### Выполните задания:
1. Назовите все науки, изучением которых, согласно тексту о классическом образовании и английской литературе, драматург может подготовить себя к театральному поприщу.
2. Продолжите текст о классическом образовании и английской литературе с того места, на котором он обрывается.

### Текст для чтения:
Коль скоро классическое образование оказалось фоном и основой для английской литературы в прошлом, мы можем с полным основанием утверждать, что не только хорошее знание латыни (если и не греческого) необходимо для тех, кто учит английской литературе, но хотя бы некоторого знания латыни следует ожидать от тех, кто ее изучает. Впрочем, дальнейшие мои рассуждения пойдут не совсем в этом направлении. Меня интересует не столько преподавание литературы как таковое, сколько преподавание и его связь с теми, кто собирается в дальнейшем писать сам. В течение многих поколений классическая филология была основой образования для тех, из чьей среды вышло большинство наших литераторов; и это совсем не означает, что большинство наших литераторов происходило из какого-то ограниченного социального класса. Общий образовательный базис, как я полагаю, сыграл значительную роль в формировании из английских литераторов прошлых лет некоего единого целого, благодаря чему можно утверждать: мы породили на свет не просто ряд великих писателей, но целую литературу, причем такую, которая является выдающейся составной частью того весьма значительного целого, что зовется литературой европейской. Поэтому у нас есть все основания задаваться вопросом, что же, все-таки, произойдет с нашим языком и нашей литературой, когда связь между ней и классической филологией будет полностью разрушена, при том, что филолог-классик станет таким же узким специалистом, как египтолог, и когда поэт или критик, чья ментальность и вкус были когда-то воспитаны литературой Древней Греции и Рима, станет фигурой гораздо более исключительной, нежели драматург, предуготовивший себя к театральному поприщу с помощью изучения оптики, акустики и электроники? Остается либо приветствовать перемены как зарю эмансипации, либо проклинать их как закат искусства слова; по крайней мере, надо согласиться с тем, что в любом случае между литературой прошлого и литературой будущего проляжет глубокий водораздел, и возможно, настолько глубокий, что он сможет вызвать переход от старого языка к совершенно новому.

### Исходные данные:

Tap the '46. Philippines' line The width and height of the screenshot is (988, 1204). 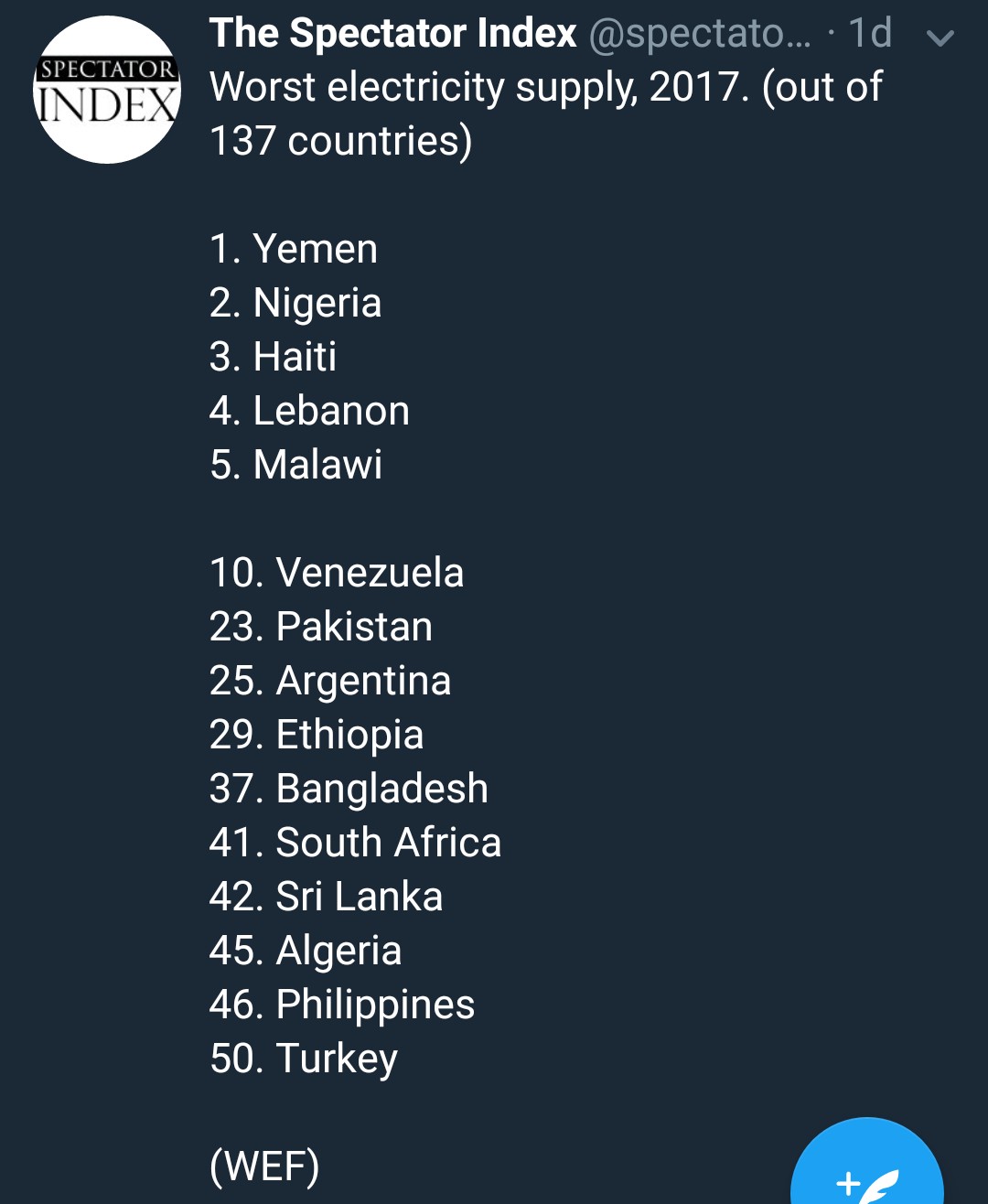(342, 1005)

### Ответы:
1. оптика, акустика, электроника

2.
В течение последних двадцати лет я был свидетелем процесса, представляющегося мне как ухудшение среднего литературного слоя, особенно в отношении стандартов и научной подготовки, необходимых для литературной критики. Дабы вы не заключили слишком поспешно, что имеете дело всего лишь с ламентациями скрипучего старца, процитирую представителя более молодого, в сравнении с моим, литературного поколения, м-ра Майкла Робертса[176]: "К лету 1939 в Англии оставалось всего два серьезных литературных издания: заслуживающий восхищения ежеквартальник под названием "Скрутини"[177] с очень малым тиражом и "Тайме Литерари Саплмент"[178], подобно многим серьезным библиотекам, значительно сокративших число своих читателей в 1938 по сравнению с 1922. Понятие качества уступило место рассуждениям о том, что все, в конечном итоге, является "делом вкуса", так что вкус индивида, ничем и никем не воспитываемый, стал определяться, с одной стороны, опасениями оказаться слишком эксцентричным, а с другой — слишком консервативным. Один изобретательный издатель умудрился учесть обе крайности в рекламе: "Роман для немногих избранных. Тираж 20 тысяч"".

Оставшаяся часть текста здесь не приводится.